I don't think you can compare Tiger to anyone in the past, so I'm not sure we have any frame of reference with which to make a judgment.  But the past four months have told us something.  Tiger hasn't won in seven events.  You can argue he hasn't even contended even though he finished fourth at both the Masters and U.S. Open.  Has his aura cracked, is age catching up, is the TMZ drama is his personal life too much for him to overcome?

I'm guessing no.  But, coming into this past week, if I had been told a golfer would win the Open Championship by seven strokes, I would have sold my parents' house to get dough down on Tiger.  It didn't happen.  Now are we really left to genuinely ask who will win first, Louis or Tiger?  I think we are.  And that's the beauty of sports.  There is always somebody coming along.

Hello Louis.  Goodbye Tiger?

That's probably too dramatic, but I hope somebody looks back and pairs these guys together during the first two days of the Open Championship in 2015 when they come back to St. Andrews.  It will be interesting to see how it all unfolded.


James said...

Great article. Given the conditions under which he played, Louis demonstrated that he really has the game, the poise and the self-confidence to win again. Tiger use to have it, but now, not so much. My money's on Louis until and unless we see the old Tiger again.

evan said...

Great piece. I'm no golf expert, so it may be an inapt comparison on many levels, but the fall and slide (vs. rise again) kind of reminds me of Tyson. Dominant in the sport, terrified every competitor, won in large part because he believed he could not be beaten. You could just see opponents freeze up when he took off the towel. Once he lost, that edge was gone.

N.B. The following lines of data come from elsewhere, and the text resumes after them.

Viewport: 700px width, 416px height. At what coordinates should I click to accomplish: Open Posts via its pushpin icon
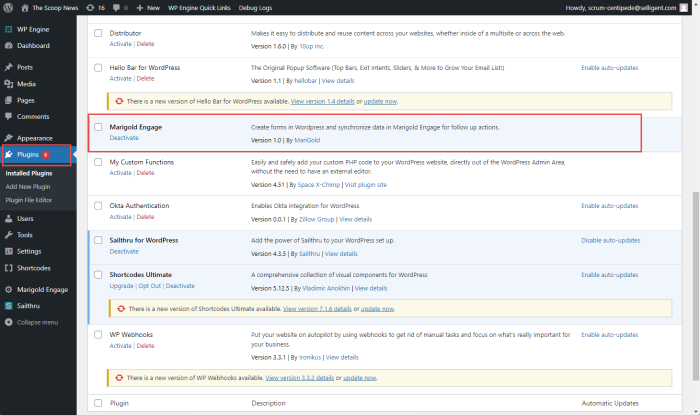coord(9,67)
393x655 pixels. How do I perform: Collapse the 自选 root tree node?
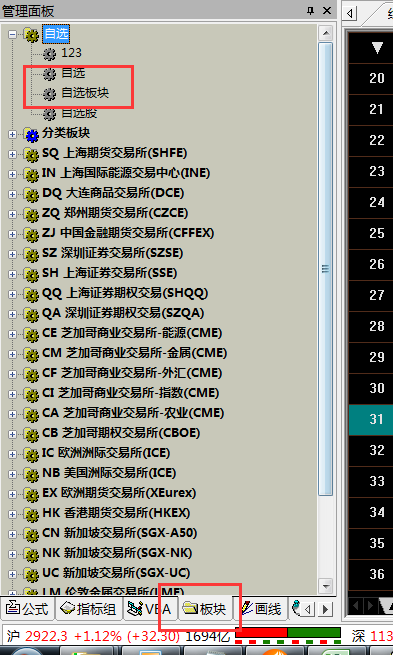pos(13,34)
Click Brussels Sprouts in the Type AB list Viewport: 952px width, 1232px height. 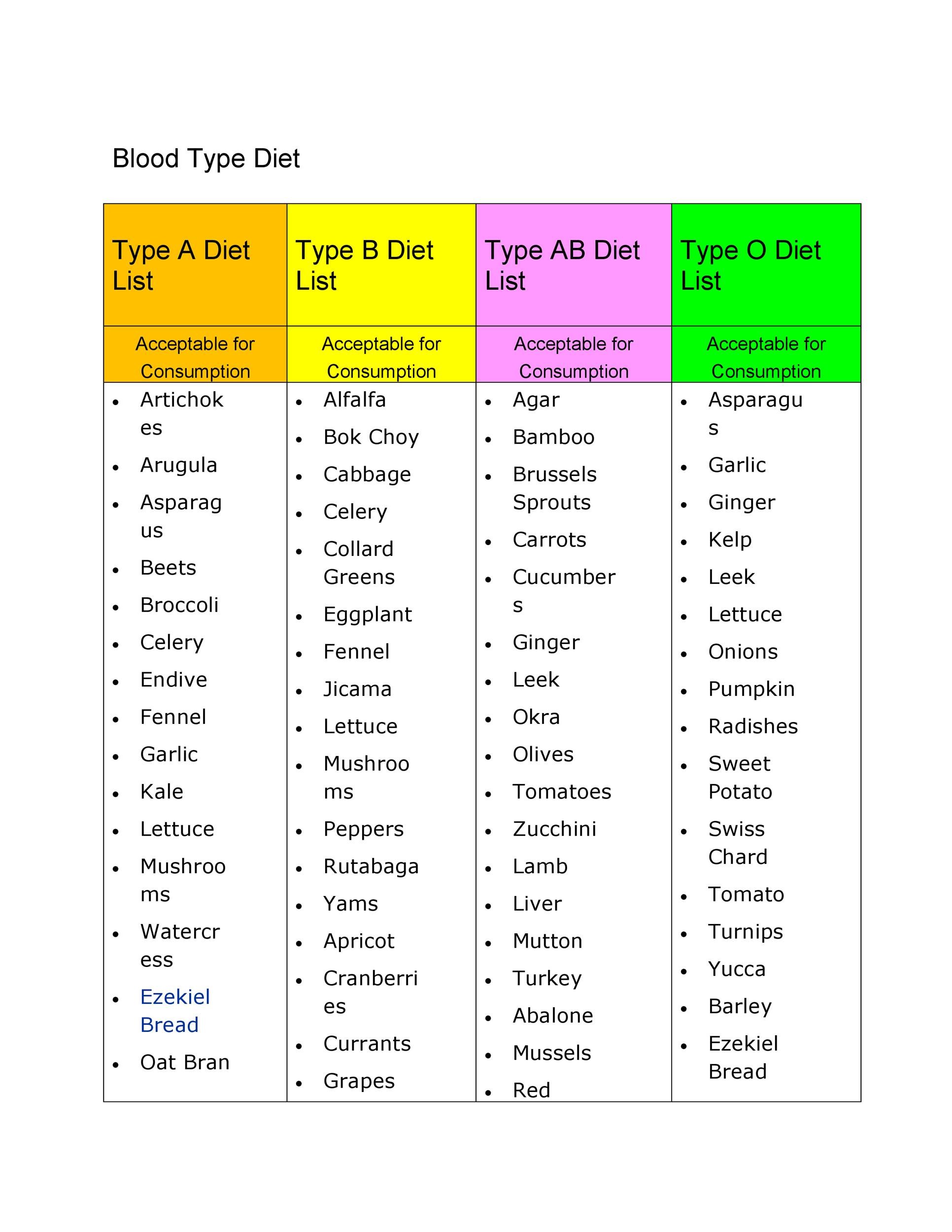point(554,488)
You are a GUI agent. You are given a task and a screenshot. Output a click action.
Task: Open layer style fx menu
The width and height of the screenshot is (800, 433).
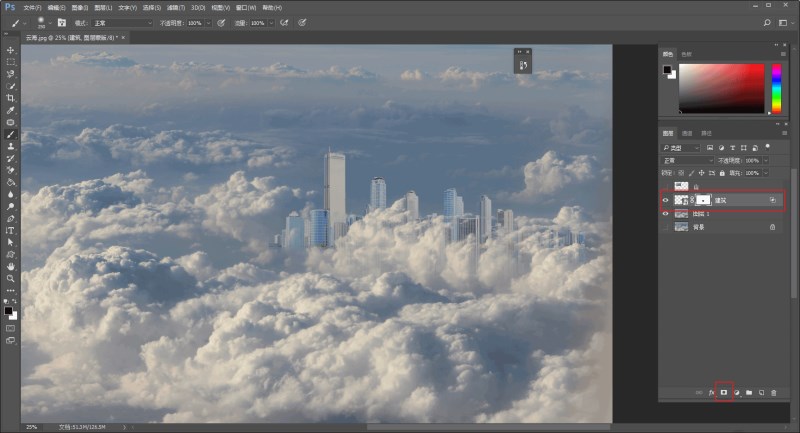pos(711,392)
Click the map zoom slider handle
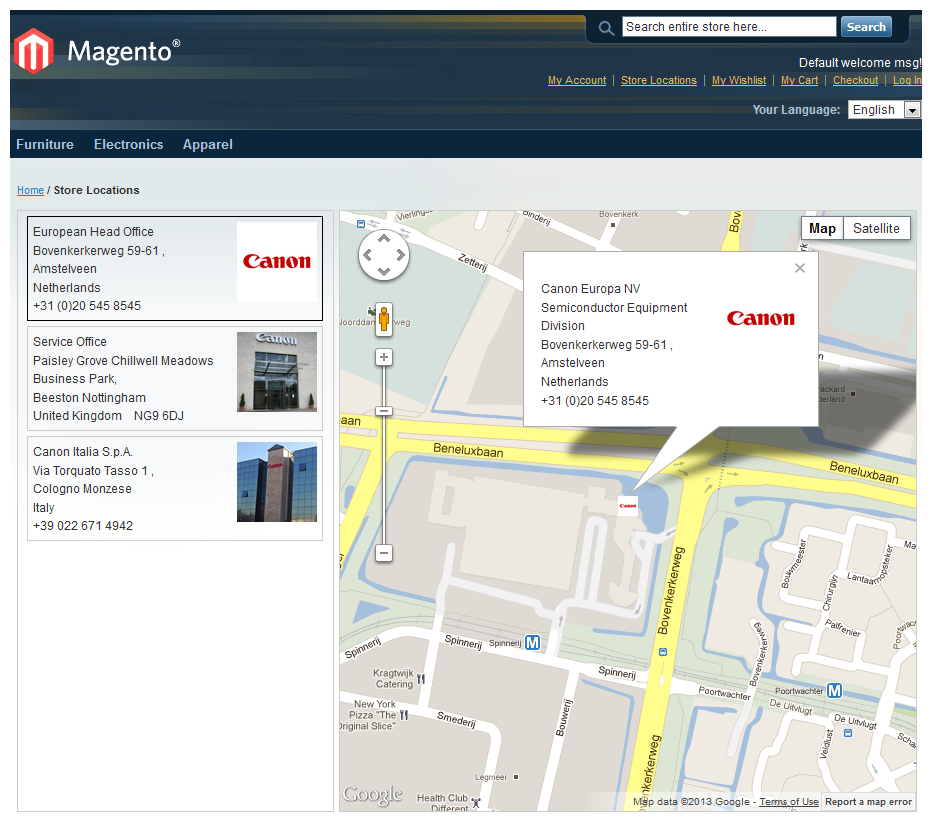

Granted, getting knocked out is a lot different than missing a putt, and the effects probably run a bit deeper. And Tiger is not headed for the WWF, just playing in the pack rather than a mile ahead of it. But the parallels are interesting. Tyson won the heavyweight title at 20, youngest heavyweight champ ever, and took 26of his first 28 fights by KO - a pretty amazing stat in itself. But the speed with which he took opponents apart was unilke anyone before him - of 26 KOs (and 28 total fights), Tyson won an incredible 16 by first-round KO. Seasoned pros were terrified to get in the ring with him. Then he started to lose it personally, and finally professionally, as Buster Douglas took him out in probably the greatest sports upset ever. Tyson came back and fought decently for a few matches, but never dominantly. When he lost to Holyfield it began a long slide.
Not saying Tiger is anywhere near as precarious emotionally as Iron Mike, but both sports have big psychological components, and fear is a great tool when it's on your side ...

llama said...

Come on you really think the goblins in between Tigger's ears are going to vanish someday ??? Multiply this thought by a thousand times:
"second hole and you just missed a gimme 30" putt"...and now for the rest of your round/life you have doubt/doubters....get it?? The armor has been severely kinked !!! He knows everyone perceives him differently and not in good light.
That has to wear on even the biggest ego !!!
Give me the five hottest golfers at anytime and you can have Tiger for a wager we will leave undisclosed (dble it in any major)

Anonymous said...

Nice post - readers who don't closely follow golf, nor find it very entertaining, will enjoy it. I did.